§ **AIM OF THE TASK**: Which lines of the entries below run from the one holding "Économie (165, 83)" to the one holding "[WhatsApp] (330, 909)", inclusive? Set down exactly those lines and no others.
--- INPUT RECORDS ---
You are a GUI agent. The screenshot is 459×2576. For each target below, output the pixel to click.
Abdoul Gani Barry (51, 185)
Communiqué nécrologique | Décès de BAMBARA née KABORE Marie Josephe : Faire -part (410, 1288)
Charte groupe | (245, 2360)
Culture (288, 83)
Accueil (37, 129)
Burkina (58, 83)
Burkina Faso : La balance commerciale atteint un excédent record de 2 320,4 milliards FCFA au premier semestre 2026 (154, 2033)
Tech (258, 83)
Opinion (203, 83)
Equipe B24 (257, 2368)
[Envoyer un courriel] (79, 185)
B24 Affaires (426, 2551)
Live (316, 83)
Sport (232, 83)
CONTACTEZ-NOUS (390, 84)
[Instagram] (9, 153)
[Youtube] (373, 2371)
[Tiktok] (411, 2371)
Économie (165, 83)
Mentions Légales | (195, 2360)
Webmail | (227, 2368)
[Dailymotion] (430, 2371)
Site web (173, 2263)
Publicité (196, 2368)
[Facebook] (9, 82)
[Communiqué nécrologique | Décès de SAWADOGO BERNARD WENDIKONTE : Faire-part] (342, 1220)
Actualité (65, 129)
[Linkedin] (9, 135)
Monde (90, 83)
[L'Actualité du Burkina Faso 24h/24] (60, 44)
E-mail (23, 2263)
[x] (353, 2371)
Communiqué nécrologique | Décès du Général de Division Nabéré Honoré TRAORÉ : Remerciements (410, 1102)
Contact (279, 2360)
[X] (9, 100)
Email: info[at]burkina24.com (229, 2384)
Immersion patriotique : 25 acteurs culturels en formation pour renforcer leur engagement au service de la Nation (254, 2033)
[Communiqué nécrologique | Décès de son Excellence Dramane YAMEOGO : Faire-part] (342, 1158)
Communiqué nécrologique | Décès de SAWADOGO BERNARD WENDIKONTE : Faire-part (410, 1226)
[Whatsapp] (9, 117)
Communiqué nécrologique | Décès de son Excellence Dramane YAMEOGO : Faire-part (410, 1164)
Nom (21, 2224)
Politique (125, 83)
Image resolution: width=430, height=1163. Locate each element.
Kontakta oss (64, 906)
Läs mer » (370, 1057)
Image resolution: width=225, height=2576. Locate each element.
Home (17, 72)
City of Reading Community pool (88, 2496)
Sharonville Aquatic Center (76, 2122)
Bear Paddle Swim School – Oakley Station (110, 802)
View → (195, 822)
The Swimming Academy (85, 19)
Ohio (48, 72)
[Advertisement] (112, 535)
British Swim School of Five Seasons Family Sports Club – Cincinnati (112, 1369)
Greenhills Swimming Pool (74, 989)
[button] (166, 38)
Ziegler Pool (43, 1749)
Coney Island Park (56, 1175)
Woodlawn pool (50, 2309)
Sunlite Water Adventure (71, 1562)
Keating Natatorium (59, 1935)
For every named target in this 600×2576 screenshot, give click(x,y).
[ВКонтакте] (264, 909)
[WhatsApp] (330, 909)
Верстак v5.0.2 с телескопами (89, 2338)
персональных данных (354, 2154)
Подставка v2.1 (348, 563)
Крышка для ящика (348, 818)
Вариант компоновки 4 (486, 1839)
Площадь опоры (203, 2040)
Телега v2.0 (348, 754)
---
§ **ANSWER FOR THE TASK**:
Économie (165, 83)
Mentions Légales | (195, 2360)
Webmail | (227, 2368)
[Dailymotion] (430, 2371)
Site web (173, 2263)
Publicité (196, 2368)
[Facebook] (9, 82)
[Communiqué nécrologique | Décès de SAWADOGO BERNARD WENDIKONTE : Faire-part] (342, 1220)
Actualité (65, 129)
[Linkedin] (9, 135)
Monde (90, 83)
[L'Actualité du Burkina Faso 24h/24] (60, 44)
E-mail (23, 2263)
[x] (353, 2371)
Communiqué nécrologique | Décès du Général de Division Nabéré Honoré TRAORÉ : Remerciements (410, 1102)
Contact (279, 2360)
[X] (9, 100)
Email: info[at]burkina24.com (229, 2384)
Immersion patriotique : 25 acteurs culturels en formation pour renforcer leur engagement au service de la Nation (254, 2033)
[Communiqué nécrologique | Décès de son Excellence Dramane YAMEOGO : Faire-part] (342, 1158)
Communiqué nécrologique | Décès de SAWADOGO BERNARD WENDIKONTE : Faire-part (410, 1226)
[Whatsapp] (9, 117)
Communiqué nécrologique | Décès de son Excellence Dramane YAMEOGO : Faire-part (410, 1164)
Nom (21, 2224)
Politique (125, 83)
Image resolution: width=430, height=1163. Locate each element.
Kontakta oss (64, 906)
Läs mer » (370, 1057)
Image resolution: width=225, height=2576. Locate each element.
Home (17, 72)
City of Reading Community pool (88, 2496)
Sharonville Aquatic Center (76, 2122)
Bear Paddle Swim School – Oakley Station (110, 802)
View → (195, 822)
The Swimming Academy (85, 19)
Ohio (48, 72)
[Advertisement] (112, 535)
British Swim School of Five Seasons Family Sports Club – Cincinnati (112, 1369)
Greenhills Swimming Pool (74, 989)
[button] (166, 38)
Ziegler Pool (43, 1749)
Coney Island Park (56, 1175)
Woodlawn pool (50, 2309)
Sunlite Water Adventure (71, 1562)
Keating Natatorium (59, 1935)
For every named target in this 600×2576 screenshot, give click(x,y).
[ВКонтакте] (264, 909)
[WhatsApp] (330, 909)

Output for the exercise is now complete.